## Your objective
When you respond, restate each record exactly as it is given.

_____

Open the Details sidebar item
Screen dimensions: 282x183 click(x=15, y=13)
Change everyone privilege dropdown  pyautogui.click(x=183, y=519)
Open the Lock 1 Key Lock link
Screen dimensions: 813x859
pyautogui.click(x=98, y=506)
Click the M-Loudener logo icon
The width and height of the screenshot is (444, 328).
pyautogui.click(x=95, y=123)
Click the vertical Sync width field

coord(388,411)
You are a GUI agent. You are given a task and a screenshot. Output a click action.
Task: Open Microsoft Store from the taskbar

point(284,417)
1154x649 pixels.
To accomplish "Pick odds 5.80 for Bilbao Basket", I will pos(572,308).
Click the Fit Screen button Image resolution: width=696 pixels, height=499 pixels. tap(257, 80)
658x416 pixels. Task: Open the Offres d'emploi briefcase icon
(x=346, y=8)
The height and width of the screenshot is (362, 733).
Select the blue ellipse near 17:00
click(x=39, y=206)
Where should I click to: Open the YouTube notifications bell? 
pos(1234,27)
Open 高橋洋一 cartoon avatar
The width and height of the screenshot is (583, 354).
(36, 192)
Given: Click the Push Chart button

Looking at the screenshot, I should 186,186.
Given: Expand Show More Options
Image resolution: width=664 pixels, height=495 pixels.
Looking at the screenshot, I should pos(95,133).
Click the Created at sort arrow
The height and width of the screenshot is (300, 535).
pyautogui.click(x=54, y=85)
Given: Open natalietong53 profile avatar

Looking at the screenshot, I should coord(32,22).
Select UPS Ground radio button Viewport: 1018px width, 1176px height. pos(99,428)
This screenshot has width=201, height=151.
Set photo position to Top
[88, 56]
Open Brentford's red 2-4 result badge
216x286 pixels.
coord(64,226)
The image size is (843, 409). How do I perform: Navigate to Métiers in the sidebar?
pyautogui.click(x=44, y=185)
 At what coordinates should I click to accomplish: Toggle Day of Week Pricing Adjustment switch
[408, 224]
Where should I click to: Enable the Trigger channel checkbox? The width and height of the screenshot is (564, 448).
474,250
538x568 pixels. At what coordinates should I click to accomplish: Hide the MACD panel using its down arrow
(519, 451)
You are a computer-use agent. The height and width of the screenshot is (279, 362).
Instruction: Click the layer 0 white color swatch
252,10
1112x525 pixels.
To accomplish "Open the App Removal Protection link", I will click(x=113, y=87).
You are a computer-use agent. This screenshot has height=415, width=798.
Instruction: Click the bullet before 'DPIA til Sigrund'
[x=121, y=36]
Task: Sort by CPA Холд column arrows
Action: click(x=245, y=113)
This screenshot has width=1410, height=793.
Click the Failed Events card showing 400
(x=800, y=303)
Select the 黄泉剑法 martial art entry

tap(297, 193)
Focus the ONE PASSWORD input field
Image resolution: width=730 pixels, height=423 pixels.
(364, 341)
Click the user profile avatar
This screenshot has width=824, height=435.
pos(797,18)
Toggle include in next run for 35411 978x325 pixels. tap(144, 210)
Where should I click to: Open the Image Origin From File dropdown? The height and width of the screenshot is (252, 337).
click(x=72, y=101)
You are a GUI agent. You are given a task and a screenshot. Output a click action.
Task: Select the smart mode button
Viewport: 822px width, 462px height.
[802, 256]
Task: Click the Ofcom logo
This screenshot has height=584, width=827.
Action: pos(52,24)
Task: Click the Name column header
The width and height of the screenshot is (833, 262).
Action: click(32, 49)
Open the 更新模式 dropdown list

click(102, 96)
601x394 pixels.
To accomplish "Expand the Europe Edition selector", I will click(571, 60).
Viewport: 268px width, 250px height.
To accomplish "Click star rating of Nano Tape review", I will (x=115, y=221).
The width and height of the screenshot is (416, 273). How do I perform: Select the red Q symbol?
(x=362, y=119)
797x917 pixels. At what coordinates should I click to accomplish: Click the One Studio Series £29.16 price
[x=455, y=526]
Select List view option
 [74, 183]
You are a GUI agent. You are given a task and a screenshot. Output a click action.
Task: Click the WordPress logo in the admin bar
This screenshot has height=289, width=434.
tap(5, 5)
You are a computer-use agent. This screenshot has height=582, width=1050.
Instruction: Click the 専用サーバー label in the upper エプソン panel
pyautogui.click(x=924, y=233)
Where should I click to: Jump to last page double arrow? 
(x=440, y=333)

_____

## Written response
Open the Details sidebar item
Screen dimensions: 282x183 click(x=15, y=13)
Change everyone privilege dropdown  pyautogui.click(x=183, y=519)
Open the Lock 1 Key Lock link
Screen dimensions: 813x859
pyautogui.click(x=98, y=506)
Click the M-Loudener logo icon
The width and height of the screenshot is (444, 328).
pyautogui.click(x=95, y=123)
Click the vertical Sync width field

coord(388,411)
You are a GUI agent. You are given a task and a screenshot. Output a click action.
Task: Open Microsoft Store from the taskbar

point(284,417)
1154x649 pixels.
To accomplish "Pick odds 5.80 for Bilbao Basket", I will pos(572,308).
Click the Fit Screen button Image resolution: width=696 pixels, height=499 pixels. tap(257, 80)
658x416 pixels. Task: Open the Offres d'emploi briefcase icon
(x=346, y=8)
The height and width of the screenshot is (362, 733).
Select the blue ellipse near 17:00
click(x=39, y=206)
Where should I click to: Open the YouTube notifications bell? 
pos(1234,27)
Open 高橋洋一 cartoon avatar
The width and height of the screenshot is (583, 354).
(36, 192)
Given: Click the Push Chart button

Looking at the screenshot, I should 186,186.
Given: Expand Show More Options
Image resolution: width=664 pixels, height=495 pixels.
Looking at the screenshot, I should pos(95,133).
Click the Created at sort arrow
The height and width of the screenshot is (300, 535).
pyautogui.click(x=54, y=85)
Given: Open natalietong53 profile avatar

Looking at the screenshot, I should coord(32,22).
Select UPS Ground radio button Viewport: 1018px width, 1176px height. pos(99,428)
This screenshot has width=201, height=151.
Set photo position to Top
[88, 56]
Open Brentford's red 2-4 result badge
216x286 pixels.
coord(64,226)
The image size is (843, 409). How do I perform: Navigate to Métiers in the sidebar?
pyautogui.click(x=44, y=185)
 At what coordinates should I click to accomplish: Toggle Day of Week Pricing Adjustment switch
[408, 224]
Where should I click to: Enable the Trigger channel checkbox? The width and height of the screenshot is (564, 448).
474,250
538x568 pixels. At what coordinates should I click to accomplish: Hide the MACD panel using its down arrow
(519, 451)
You are a computer-use agent. The height and width of the screenshot is (279, 362).
Instruction: Click the layer 0 white color swatch
252,10
1112x525 pixels.
To accomplish "Open the App Removal Protection link", I will click(x=113, y=87).
You are a computer-use agent. This screenshot has height=415, width=798.
Instruction: Click the bullet before 'DPIA til Sigrund'
[x=121, y=36]
Task: Sort by CPA Холд column arrows
Action: click(x=245, y=113)
This screenshot has width=1410, height=793.
Click the Failed Events card showing 400
(x=800, y=303)
Select the 黄泉剑法 martial art entry

tap(297, 193)
Focus the ONE PASSWORD input field
Image resolution: width=730 pixels, height=423 pixels.
(364, 341)
Click the user profile avatar
This screenshot has width=824, height=435.
pos(797,18)
Toggle include in next run for 35411 978x325 pixels. tap(144, 210)
Where should I click to: Open the Image Origin From File dropdown? The height and width of the screenshot is (252, 337).
click(x=72, y=101)
You are a GUI agent. You are given a task and a screenshot. Output a click action.
Task: Select the smart mode button
Viewport: 822px width, 462px height.
[802, 256]
Task: Click the Ofcom logo
This screenshot has height=584, width=827.
Action: pos(52,24)
Task: Click the Name column header
The width and height of the screenshot is (833, 262).
Action: click(32, 49)
Open the 更新模式 dropdown list

click(102, 96)
601x394 pixels.
To accomplish "Expand the Europe Edition selector", I will click(571, 60).
Viewport: 268px width, 250px height.
To accomplish "Click star rating of Nano Tape review", I will (x=115, y=221).
The width and height of the screenshot is (416, 273). How do I perform: Select the red Q symbol?
(x=362, y=119)
797x917 pixels. At what coordinates should I click to accomplish: Click the One Studio Series £29.16 price
[x=455, y=526]
Select List view option
 [74, 183]
You are a GUI agent. You are given a task and a screenshot. Output a click action.
Task: Click the WordPress logo in the admin bar
This screenshot has height=289, width=434.
tap(5, 5)
You are a computer-use agent. This screenshot has height=582, width=1050.
Instruction: Click the 専用サーバー label in the upper エプソン panel
pyautogui.click(x=924, y=233)
Where should I click to: Jump to last page double arrow? 
(x=440, y=333)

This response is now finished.